Three Things to Do If You Can’t Quit Your Job

Over the past two years, there has been a wave of people quitting their jobs, a phenomenon known as the “great resignation.” This year we also learned about the Great Reshuffle , when workers completely change their profession or industry. The message is clear: never before have so many people abandoned what they used to do to do something else.

What we hear a lot less about is people who are stuck. People who are unable to leave their current gigs for a variety of reasons, from personal to professional. While it’s hard to get statistics on how many people are in this situation, these stuck workers definitely exist. I work with them, you probably know a few, or you yourself may be one of them.

Employees who can’t get away from work are often blamed for choosing to be a victim of their circumstances or not having enough grit, perseverance, or courage to find something else. Many may not fully understand how employer benefits can act as a leash, tying someone to a job they don’t want or a work environment they hate.

Example: Due to the health of the spouse and the insurance provided, a former client I worked with could not quit a toxic job. Their family’s medical needs were too great (and the insurance coverage too good) to leave. Another client received a degree using an education reimbursement program that he would have to repay if he quit within five years. In both cases, the employees got stuck.

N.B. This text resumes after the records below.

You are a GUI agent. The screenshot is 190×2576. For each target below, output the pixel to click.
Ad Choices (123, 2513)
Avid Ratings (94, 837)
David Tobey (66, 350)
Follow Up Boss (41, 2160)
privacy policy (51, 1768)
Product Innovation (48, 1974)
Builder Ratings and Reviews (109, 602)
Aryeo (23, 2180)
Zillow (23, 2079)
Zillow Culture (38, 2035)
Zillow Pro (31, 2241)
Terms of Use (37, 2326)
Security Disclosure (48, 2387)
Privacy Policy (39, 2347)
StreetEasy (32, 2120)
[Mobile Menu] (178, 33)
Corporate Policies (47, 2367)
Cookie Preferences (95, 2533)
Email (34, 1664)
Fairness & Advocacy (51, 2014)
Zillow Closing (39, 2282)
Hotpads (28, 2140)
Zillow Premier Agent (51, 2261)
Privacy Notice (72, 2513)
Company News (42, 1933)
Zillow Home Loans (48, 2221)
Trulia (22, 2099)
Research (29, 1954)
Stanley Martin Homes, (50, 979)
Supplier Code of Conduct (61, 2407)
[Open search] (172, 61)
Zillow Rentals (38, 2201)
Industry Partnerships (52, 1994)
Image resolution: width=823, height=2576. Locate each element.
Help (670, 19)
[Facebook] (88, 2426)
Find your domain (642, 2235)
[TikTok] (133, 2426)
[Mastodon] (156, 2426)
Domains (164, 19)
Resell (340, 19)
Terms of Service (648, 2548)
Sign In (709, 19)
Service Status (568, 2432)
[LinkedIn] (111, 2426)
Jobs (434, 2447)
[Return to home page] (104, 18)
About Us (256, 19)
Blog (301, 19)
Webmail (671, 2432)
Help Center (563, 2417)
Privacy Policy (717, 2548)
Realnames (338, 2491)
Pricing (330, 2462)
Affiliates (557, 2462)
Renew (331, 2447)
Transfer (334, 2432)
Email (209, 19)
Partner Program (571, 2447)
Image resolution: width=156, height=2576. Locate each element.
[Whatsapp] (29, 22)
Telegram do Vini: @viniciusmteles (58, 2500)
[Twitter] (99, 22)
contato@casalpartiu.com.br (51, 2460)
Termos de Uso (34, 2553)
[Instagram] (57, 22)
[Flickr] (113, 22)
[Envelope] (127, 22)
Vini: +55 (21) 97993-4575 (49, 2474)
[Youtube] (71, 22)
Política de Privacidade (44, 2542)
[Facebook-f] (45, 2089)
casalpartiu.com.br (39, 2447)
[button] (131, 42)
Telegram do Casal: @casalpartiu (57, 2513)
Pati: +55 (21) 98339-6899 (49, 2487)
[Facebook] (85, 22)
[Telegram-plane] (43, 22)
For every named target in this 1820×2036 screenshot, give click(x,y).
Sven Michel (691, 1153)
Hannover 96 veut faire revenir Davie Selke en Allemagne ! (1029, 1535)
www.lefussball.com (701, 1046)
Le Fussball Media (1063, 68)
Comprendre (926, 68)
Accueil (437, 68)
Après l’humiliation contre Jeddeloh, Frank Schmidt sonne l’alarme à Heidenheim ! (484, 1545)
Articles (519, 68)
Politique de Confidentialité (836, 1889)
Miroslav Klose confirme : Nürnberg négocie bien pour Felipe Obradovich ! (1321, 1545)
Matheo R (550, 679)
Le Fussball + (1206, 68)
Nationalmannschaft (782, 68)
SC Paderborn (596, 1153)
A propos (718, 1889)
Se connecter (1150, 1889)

There are dozens of other reasons, and indeed, some of them may also be related to the fear of change. Wanting to quit smoking and knowing you can’t causes stress and even depression. Taking care of yourself is a priority. Here are some tips.

Try journaling “it could have been worse”

If you’re feeling stuck at work, it’s a good idea to make a gratitude list: each day, write down three things you’re grateful for. Some research indicates that this technique improves mental health . It is widely touted as a strategy to increase resilience and get rid of the feeling of being stuck.

But for some people, gratitude lists don’t work. To these people, the lists seem fake, and the exercise is useless. In my experience, these are people who tend to see the glass as half empty, see flaws before strengths, or be the first to criticize new ideas. I believe they can also be people who tend to have a darker sense of humor.

These people could have gotten more out of the magazine “could have been worse.” This is the place to chronicle everything that could be worse than the job you want to quit but can’t. This negative visualization exercise goes back to the Stoic philosophers of ancient Greece and Rome. For some, this approach elicits gratitude in a more authentic way. This does not mean reveling in the misfortunes of others, but accepting that being stuck in the current circumstances might not be such a bad thing.

Prioritize rest and take more breaks

A job you want to quit but can’t, especially if it’s a heavy workload, is physically and emotionally exhausting. This will drain your energy and leave you with very little at the end of the day. This means that you are not only tired, but also probably irritable. The best way to get that energy back and improve your mood is to rest—not just before bed, but throughout your work day. So take frequent breaks.

The Human Performance Institute , a leading provider of evidence-based strategies for wellness and high performance, has determined that switching between energy expenditure (work) and energy recovery (breaks) results not only in improved overall performance, but also in improved well-being.

Breaks should not be long. Just 10 minutes of walking or stretching (away from the screen) every couple of hours is enough to keep your mood and focus going. This will not only help you maintain a healthier attitude towards work, but your friends and family will also thank you. You will have energy at the end of the day for them too.

Prepare for the next step

As trite as it may sound, it’s true: this, too, will pass. The current situation of being stuck at work is, by and large, likely to be short-lived. Sometimes it is enough to keep a temporary mindset and realize that circumstances will eventually change in order to maintain a productive attitude.

It also speaks to the importance of being ready to act when things are moving in a new direction. So prepare yourself now in case an opportunity comes your way, because sooner or later it will come. Can you describe what you want from the new job? What about your strengths and what you bring to the team? Has your resume been updated? Have you recently met with someone to discuss your career aspirations? Readiness means that you have answered yes to all of these questions. If you said no, now you know where to start investing your time and effort.

A lot of career satisfaction comes from a sense of progress and movement. That’s why it’s so annoying to have a job that you can’t escape from. Staying productive, managing your energy, and being ready to respond when the opportunity presents itself are the best ways to keep moving forward even when you get stuck.